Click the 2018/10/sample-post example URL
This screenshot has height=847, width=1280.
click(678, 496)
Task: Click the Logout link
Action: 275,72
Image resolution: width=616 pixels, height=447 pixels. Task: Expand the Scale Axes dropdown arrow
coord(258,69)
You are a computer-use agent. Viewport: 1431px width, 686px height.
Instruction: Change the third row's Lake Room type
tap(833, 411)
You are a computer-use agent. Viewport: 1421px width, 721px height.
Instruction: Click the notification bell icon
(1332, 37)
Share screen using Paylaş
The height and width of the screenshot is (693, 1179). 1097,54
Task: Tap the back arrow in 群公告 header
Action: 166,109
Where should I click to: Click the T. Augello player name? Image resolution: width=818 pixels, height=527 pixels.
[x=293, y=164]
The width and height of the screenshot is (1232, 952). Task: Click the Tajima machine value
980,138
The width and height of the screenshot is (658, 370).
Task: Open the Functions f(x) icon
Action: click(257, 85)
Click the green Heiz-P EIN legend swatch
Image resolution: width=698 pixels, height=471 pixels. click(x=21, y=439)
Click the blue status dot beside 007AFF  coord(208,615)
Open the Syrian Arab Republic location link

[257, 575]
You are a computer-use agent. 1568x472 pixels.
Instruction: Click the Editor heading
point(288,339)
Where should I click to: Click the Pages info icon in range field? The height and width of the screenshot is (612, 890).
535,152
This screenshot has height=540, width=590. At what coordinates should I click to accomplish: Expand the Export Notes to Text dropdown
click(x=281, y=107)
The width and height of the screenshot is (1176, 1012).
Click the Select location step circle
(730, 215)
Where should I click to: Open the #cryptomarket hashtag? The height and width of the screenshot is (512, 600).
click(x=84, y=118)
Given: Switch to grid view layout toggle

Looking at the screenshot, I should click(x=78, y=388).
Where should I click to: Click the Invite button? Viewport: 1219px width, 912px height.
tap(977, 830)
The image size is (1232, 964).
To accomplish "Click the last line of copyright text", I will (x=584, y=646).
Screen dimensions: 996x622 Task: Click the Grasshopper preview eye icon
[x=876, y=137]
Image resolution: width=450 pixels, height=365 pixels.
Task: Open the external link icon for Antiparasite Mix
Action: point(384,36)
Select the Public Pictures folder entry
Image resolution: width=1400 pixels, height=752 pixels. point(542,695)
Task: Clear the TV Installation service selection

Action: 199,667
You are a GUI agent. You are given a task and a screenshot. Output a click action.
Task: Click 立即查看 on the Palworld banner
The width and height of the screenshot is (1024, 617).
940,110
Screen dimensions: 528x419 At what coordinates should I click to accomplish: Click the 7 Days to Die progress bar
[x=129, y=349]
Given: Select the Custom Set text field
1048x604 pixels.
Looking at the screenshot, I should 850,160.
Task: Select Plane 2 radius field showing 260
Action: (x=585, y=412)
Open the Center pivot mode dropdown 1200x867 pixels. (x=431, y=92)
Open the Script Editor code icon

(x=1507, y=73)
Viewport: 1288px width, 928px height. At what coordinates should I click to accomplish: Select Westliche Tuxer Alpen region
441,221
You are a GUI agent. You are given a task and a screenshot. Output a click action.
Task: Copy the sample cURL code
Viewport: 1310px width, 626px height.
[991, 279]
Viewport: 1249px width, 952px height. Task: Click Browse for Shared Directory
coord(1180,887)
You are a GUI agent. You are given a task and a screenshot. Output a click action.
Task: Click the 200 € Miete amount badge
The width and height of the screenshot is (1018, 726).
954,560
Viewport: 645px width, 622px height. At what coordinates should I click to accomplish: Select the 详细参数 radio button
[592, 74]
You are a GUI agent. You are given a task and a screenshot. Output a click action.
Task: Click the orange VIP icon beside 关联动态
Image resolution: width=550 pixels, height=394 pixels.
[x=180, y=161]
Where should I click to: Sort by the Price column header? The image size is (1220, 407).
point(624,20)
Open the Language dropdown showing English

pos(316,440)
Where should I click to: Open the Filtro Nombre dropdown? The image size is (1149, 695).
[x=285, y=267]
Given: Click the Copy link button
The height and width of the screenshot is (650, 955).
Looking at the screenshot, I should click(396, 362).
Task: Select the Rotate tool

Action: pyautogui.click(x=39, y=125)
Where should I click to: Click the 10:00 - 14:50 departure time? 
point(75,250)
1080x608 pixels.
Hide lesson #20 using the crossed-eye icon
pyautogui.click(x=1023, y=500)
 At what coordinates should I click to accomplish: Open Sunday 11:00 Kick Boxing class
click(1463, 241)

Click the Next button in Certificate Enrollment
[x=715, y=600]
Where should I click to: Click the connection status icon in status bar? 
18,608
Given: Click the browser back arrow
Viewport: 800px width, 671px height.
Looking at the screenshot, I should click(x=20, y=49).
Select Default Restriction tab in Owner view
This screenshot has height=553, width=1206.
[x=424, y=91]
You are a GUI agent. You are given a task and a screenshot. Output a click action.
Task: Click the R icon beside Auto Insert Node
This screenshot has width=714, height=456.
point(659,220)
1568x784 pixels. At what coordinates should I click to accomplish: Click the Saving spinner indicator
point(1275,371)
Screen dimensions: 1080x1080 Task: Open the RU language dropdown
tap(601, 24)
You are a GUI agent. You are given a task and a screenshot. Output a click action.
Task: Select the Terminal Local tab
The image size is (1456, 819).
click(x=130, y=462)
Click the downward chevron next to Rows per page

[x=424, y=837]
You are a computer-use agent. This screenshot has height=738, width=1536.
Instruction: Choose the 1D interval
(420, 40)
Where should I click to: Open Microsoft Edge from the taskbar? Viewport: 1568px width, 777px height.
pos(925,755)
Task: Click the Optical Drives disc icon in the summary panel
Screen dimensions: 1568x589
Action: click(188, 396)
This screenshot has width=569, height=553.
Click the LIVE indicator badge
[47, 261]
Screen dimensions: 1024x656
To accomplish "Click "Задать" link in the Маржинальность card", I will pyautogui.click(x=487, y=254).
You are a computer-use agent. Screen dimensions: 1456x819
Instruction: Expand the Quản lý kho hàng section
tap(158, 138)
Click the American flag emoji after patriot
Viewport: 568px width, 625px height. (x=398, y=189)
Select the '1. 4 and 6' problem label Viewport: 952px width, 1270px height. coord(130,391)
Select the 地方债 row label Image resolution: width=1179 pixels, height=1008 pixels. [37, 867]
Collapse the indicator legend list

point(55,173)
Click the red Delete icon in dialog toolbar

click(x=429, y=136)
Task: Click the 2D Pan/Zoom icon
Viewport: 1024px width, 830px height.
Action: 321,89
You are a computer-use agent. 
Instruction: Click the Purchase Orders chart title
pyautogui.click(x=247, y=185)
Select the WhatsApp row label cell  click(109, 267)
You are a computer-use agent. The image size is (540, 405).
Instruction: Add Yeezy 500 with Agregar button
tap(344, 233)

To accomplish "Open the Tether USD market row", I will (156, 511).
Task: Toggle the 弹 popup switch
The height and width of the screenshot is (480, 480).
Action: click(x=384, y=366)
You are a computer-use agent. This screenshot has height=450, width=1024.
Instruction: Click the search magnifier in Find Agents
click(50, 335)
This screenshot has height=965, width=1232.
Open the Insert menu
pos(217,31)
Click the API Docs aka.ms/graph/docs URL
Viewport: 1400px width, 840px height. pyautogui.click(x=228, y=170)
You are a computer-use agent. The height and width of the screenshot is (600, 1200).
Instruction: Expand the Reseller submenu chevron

####################

-- Task prompt --
Set down exactly the lines from the opening line of the material through the line in which "The image size is (1232, 964)." occurs, both included, and no other lines.

-- Task solution --
Click the 2018/10/sample-post example URL
This screenshot has height=847, width=1280.
click(678, 496)
Task: Click the Logout link
Action: 275,72
Image resolution: width=616 pixels, height=447 pixels. Task: Expand the Scale Axes dropdown arrow
coord(258,69)
You are a computer-use agent. Viewport: 1431px width, 686px height.
Instruction: Change the third row's Lake Room type
tap(833, 411)
You are a computer-use agent. Viewport: 1421px width, 721px height.
Instruction: Click the notification bell icon
(1332, 37)
Share screen using Paylaş
The height and width of the screenshot is (693, 1179). 1097,54
Task: Tap the back arrow in 群公告 header
Action: 166,109
Where should I click to: Click the T. Augello player name? Image resolution: width=818 pixels, height=527 pixels.
[x=293, y=164]
The width and height of the screenshot is (1232, 952). Task: Click the Tajima machine value
980,138
The width and height of the screenshot is (658, 370).
Task: Open the Functions f(x) icon
Action: click(257, 85)
Click the green Heiz-P EIN legend swatch
Image resolution: width=698 pixels, height=471 pixels. click(x=21, y=439)
Click the blue status dot beside 007AFF  coord(208,615)
Open the Syrian Arab Republic location link

[257, 575]
You are a computer-use agent. 1568x472 pixels.
Instruction: Click the Editor heading
point(288,339)
Where should I click to: Click the Pages info icon in range field? The height and width of the screenshot is (612, 890).
535,152
This screenshot has height=540, width=590. At what coordinates should I click to accomplish: Expand the Export Notes to Text dropdown
click(x=281, y=107)
The width and height of the screenshot is (1176, 1012).
Click the Select location step circle
(730, 215)
Where should I click to: Open the #cryptomarket hashtag? The height and width of the screenshot is (512, 600).
click(x=84, y=118)
Given: Switch to grid view layout toggle

Looking at the screenshot, I should click(x=78, y=388).
Where should I click to: Click the Invite button? Viewport: 1219px width, 912px height.
tap(977, 830)
The image size is (1232, 964).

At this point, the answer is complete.